## BEGIN Dataset records
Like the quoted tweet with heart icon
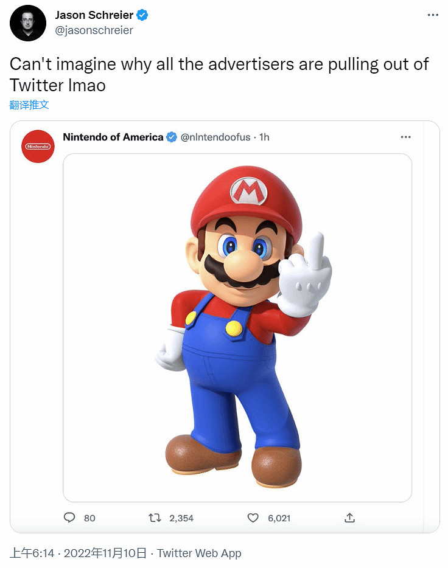 (x=253, y=518)
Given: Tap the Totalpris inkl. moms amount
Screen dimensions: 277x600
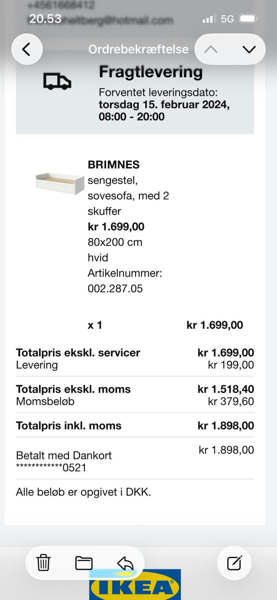Looking at the screenshot, I should pos(226,426).
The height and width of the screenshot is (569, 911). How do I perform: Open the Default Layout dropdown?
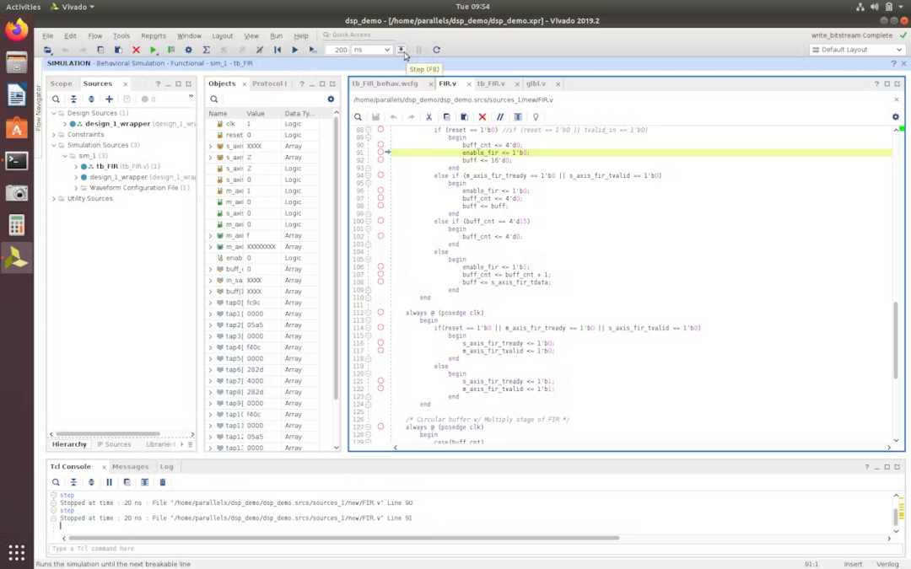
## END Dataset records
* Goal: Render every line of text in the items above as a numbered list, skipping blank lines and leaving out the pictures.

* Finished task:
1. Like the quoted tweet with heart icon
2.  (x=253, y=518)
3. Given: Tap the Totalpris inkl. moms amount
4. Screen dimensions: 277x600
5. Looking at the screenshot, I should pos(226,426).
6. The height and width of the screenshot is (569, 911). How do I perform: Open the Default Layout dropdown?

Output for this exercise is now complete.